The only industry really opposed to the carbon dioxide caps
was the coal industry, which is practically flattened by previous
government regulations (and might have been virtually destroyed by CO2
caps) and hardly a big player anymore. The natural gas industry, to which
caps would have forced conversion of power plants, was all for them.
Enron, whose CEO Kenneth Lay is one of Bush’s most loyal supporters (Enron
PACs and employees gave about $1.76 million to Bush and Republicans last
year), was all for them because it saw a way to profit from a complex
pollution credit trading system that would have been set up. Utility
companies were split on the issue.
It seems possible (I cringe even to say it, given my general attitude
toward politicians of all stripes) that confronted with conflicting
economic interests the Bush people actually investigated the policy
implications and the effect on consumers of various options. Perhaps they
even made the decision based on such ephemera?

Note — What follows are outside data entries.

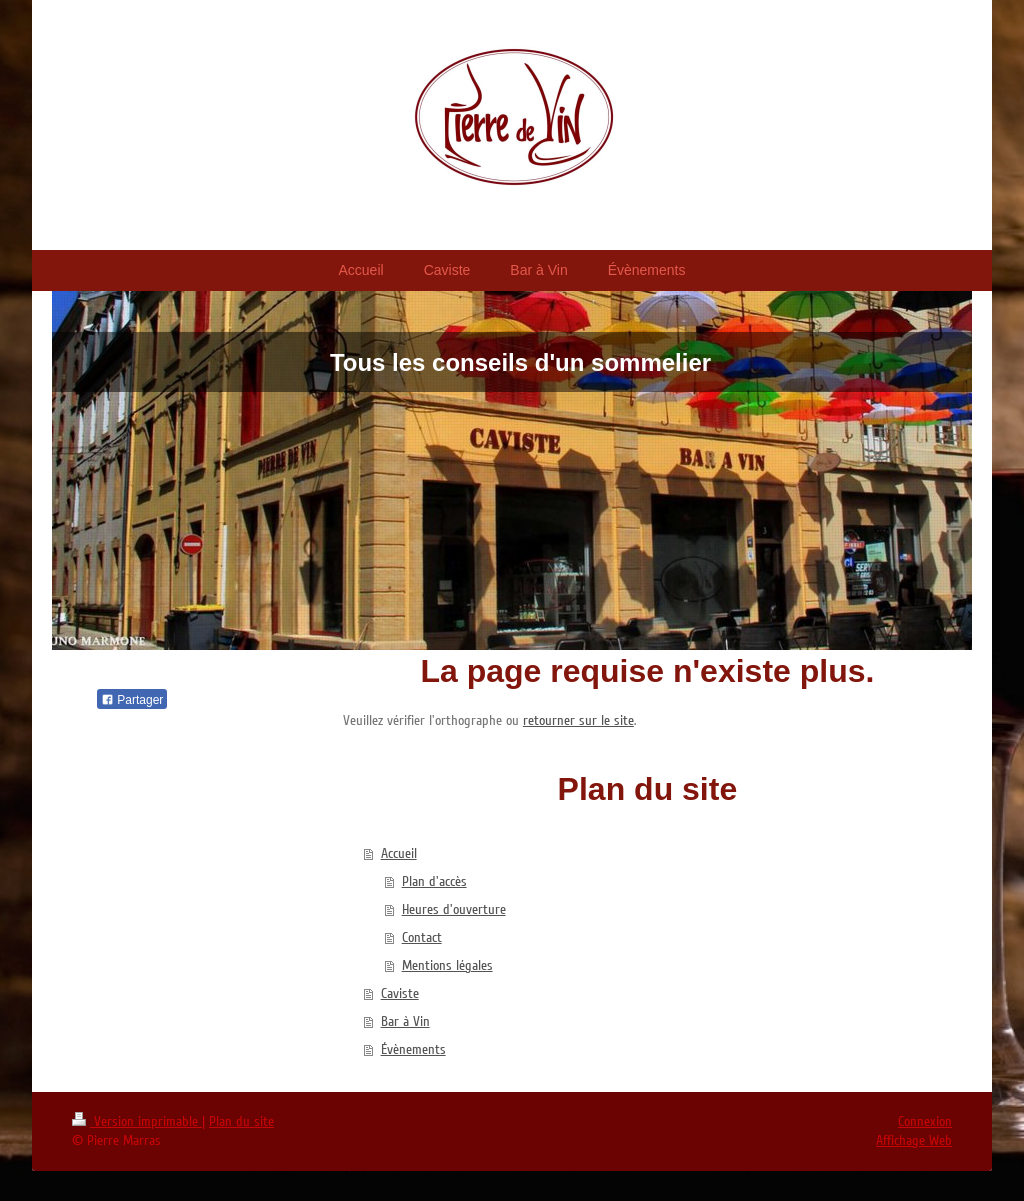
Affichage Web (914, 1140)
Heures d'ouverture (454, 909)
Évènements (413, 1049)
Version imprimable (137, 1121)
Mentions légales (447, 965)
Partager (132, 700)
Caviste (400, 993)
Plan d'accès (434, 881)
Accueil (399, 853)
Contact (422, 937)
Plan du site (241, 1121)
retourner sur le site (578, 720)
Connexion (925, 1121)
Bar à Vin (405, 1021)
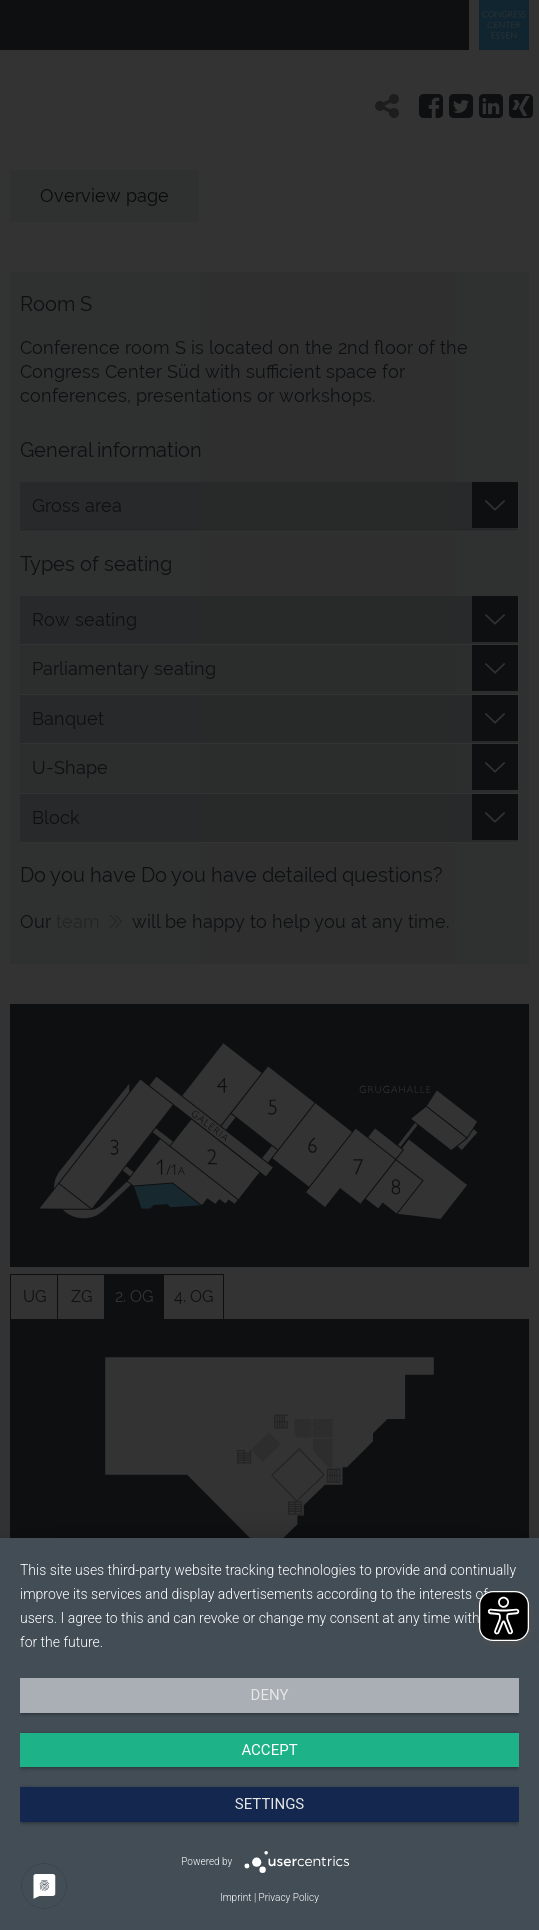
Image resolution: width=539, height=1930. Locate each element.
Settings (270, 1804)
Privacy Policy (289, 1897)
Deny (270, 1695)
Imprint (235, 1897)
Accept (269, 1750)
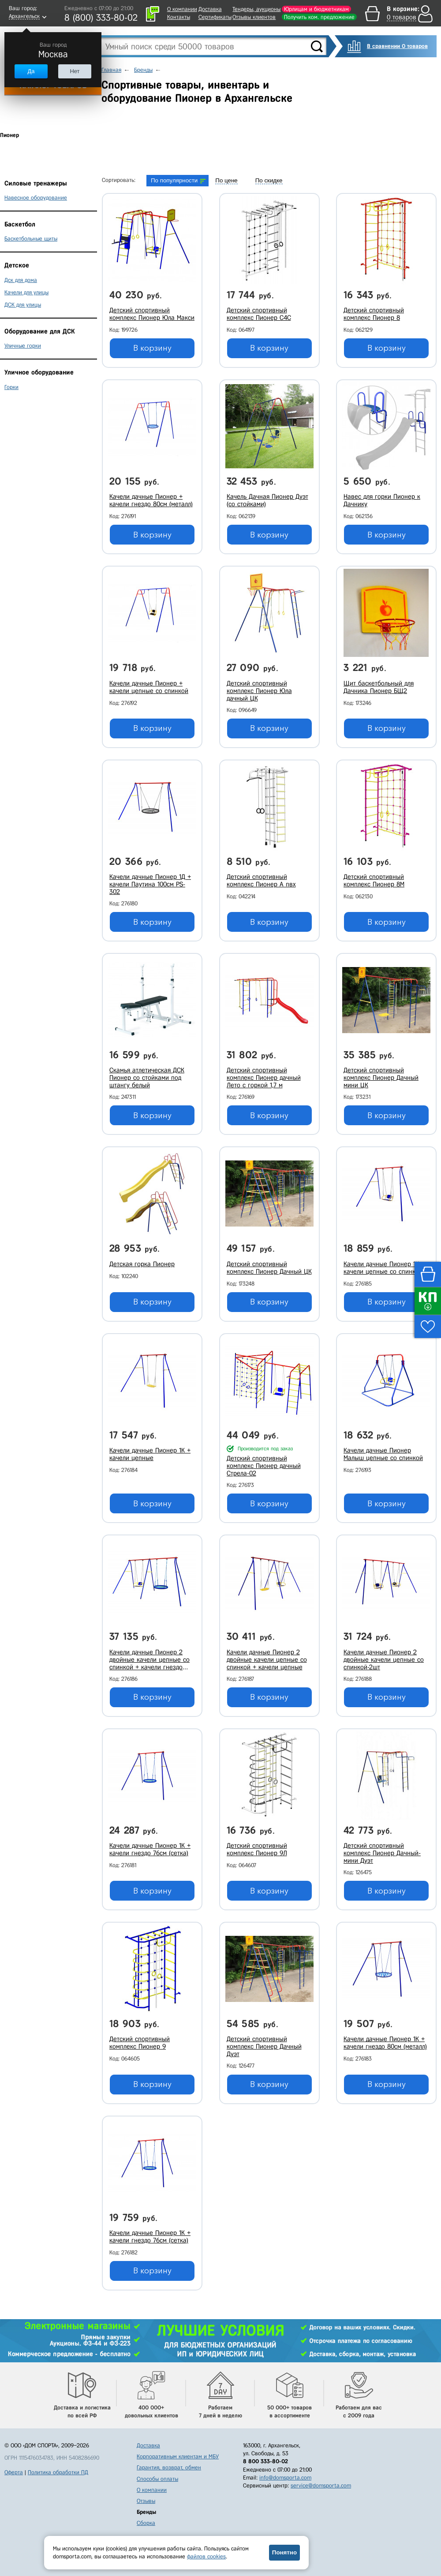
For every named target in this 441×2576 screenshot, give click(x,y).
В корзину (152, 348)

So do carbon dioxide emissions contribute to global warming? Most of the
media treat that as an incontrovertible fact known to everybody but
knuckle-draggers. But almost all the concern about global warming is based
on computer-model projections rather than actual observations in the real
In fact, the story in Thursday’s news about a study comparing satellite
data from 1970 and 1997 stressed that it provided the first direct rather
than inferential evidence that carbon dioxide and other “greenhouse gases”

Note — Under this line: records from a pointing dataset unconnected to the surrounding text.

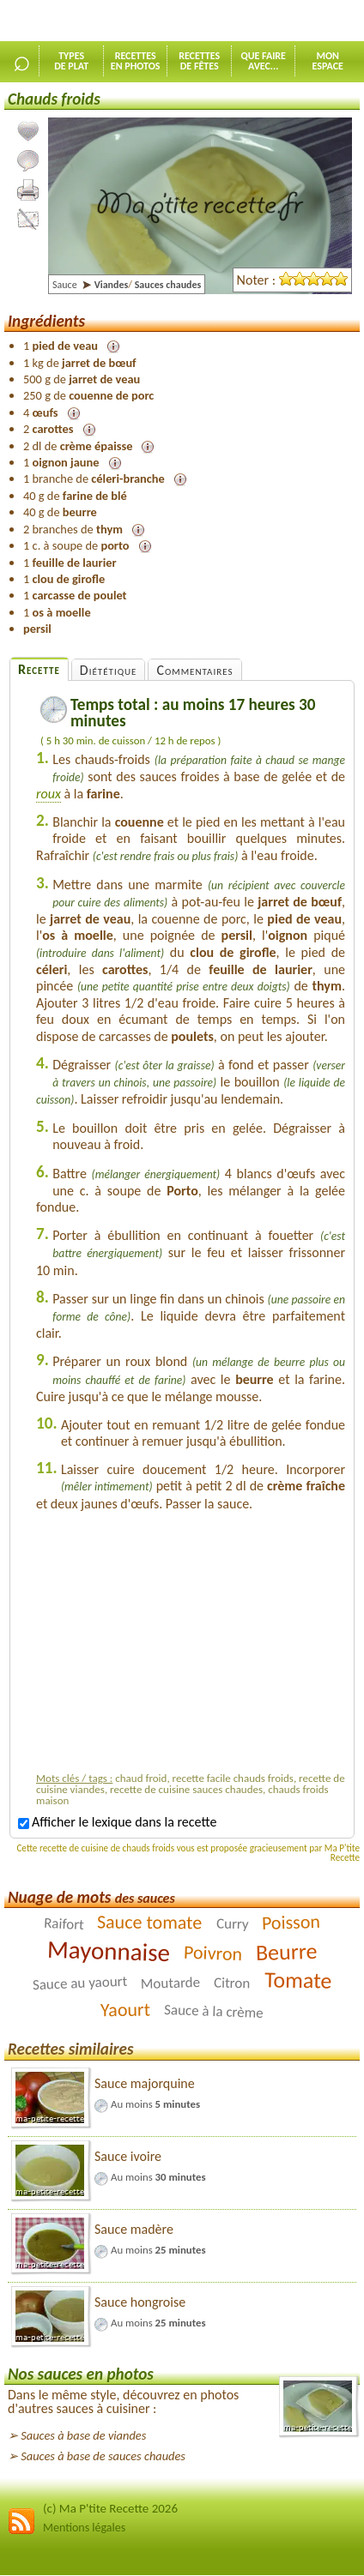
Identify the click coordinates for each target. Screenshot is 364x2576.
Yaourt (125, 2010)
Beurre (286, 1951)
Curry (231, 1924)
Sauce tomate (149, 1923)
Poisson (291, 1923)
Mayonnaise (108, 1951)
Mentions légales (84, 2527)
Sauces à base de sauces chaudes (103, 2456)
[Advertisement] (190, 1646)
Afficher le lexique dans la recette (117, 1822)
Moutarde (171, 1983)
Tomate (297, 1980)
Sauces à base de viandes (83, 2435)
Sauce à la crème (214, 2011)
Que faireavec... (263, 61)
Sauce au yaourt (79, 1983)
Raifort (63, 1924)
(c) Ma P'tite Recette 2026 (110, 2508)
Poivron (212, 1953)
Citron (232, 1983)
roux (48, 793)
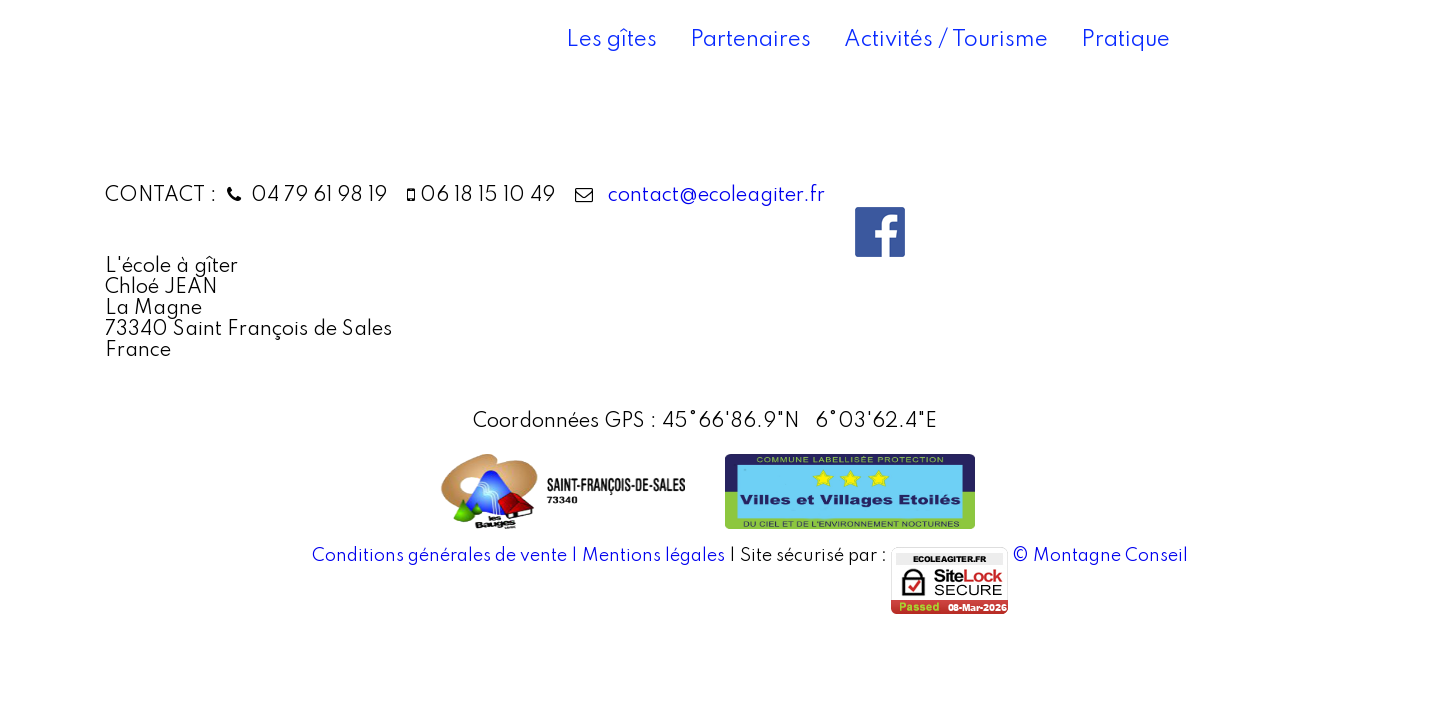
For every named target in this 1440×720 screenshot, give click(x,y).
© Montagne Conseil (1100, 556)
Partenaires (750, 40)
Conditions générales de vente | (447, 556)
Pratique (1125, 40)
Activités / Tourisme (946, 40)
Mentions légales (653, 556)
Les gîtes (611, 40)
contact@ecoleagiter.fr (711, 196)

really are building up in the earth’s atmosphere. It compared only two
years rather than all the years in between, so the concrete evidence it
presents is hardly comprehensive or dispositive. And the scientists who
conducted it said they didn’t really know whether the “greenhouse effect”
would lead to global warming or global cooling.

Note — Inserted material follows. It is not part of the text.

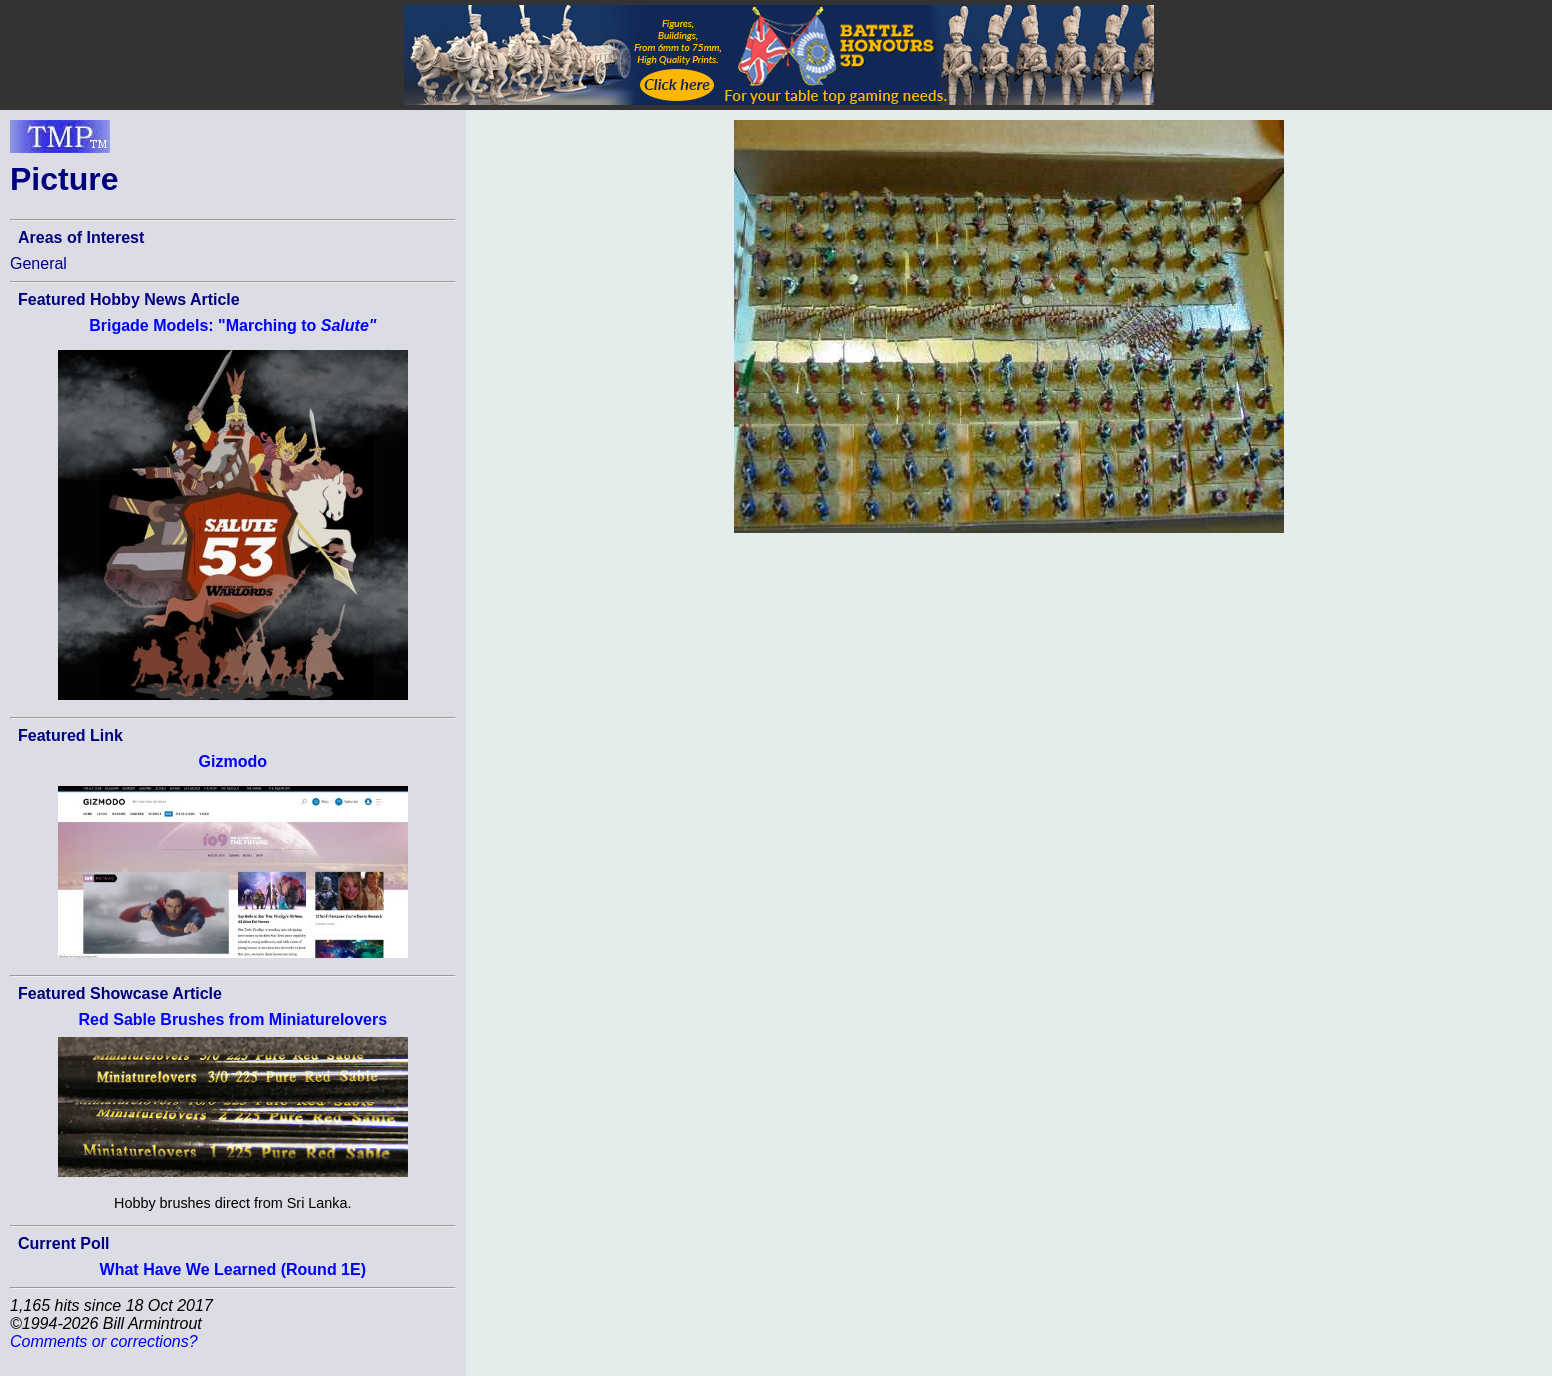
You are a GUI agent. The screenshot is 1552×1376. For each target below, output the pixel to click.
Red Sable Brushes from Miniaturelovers (233, 1019)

John Christy, an atmospheric scientist at the University of Alabama —
give the AP credit for talking to him even if the comments ran toward the
end of the piece and got trimmed by most newspapers — said the study
wasn’t all that impressive. “The fact that greenhouse gases have increased
in the past 30 years is well known,” he said. But “a more important result
appeared last week in the Bulletin of the American Meteorological Society”
to the effect that “the actual climate response of the whole atmosphere is
not as dramatic as [computer] models suggest. Hence, the atmosphere has a
means to expel heat that models haven’t taken into account.
“This may explain why the bulk of the atmosphere, as measured by the
satellite temperatures, has not shown warming,” Christy noted.
Did you get that?
In short, the scientific evidence on global warming and carbon dioxide, as
Fred Smith put it, is squarely in the “not proven” category. It is prudent
to pay attention and redouble dispassionate scientific efforts to discover
whether global warming is likely and to what extent carbon dioxide really
contributes to it. But to force consumers to spend billions of dollars
before the knowledge is solid is hardly prudent.
And that is what caps on carbon dioxide would do. A report released just
before the end of last year by the Energy Department estimated that caps
on carbon dioxide from power plants would lead to increases in natural gas
and electricity costs of between $60 billion and $115 billion every year.
The impact would be especially severe on lower-income Americans.
In short, carbon dioxide emissions caps are not required by the Clean Air
Act, are not a good idea and were not a central Bush campaign promise. The
effort to spin them into a central premise of the entire Bush campaign was
dishonest and deceptive.
The administration’s willingness to admit that its temporary flirtation
with the idea was a mistake is commendable not only for its honesty but
for its contribution to the possibility of a sane energy policy.
May Albert Jay Nock forgive me for acknowledging it.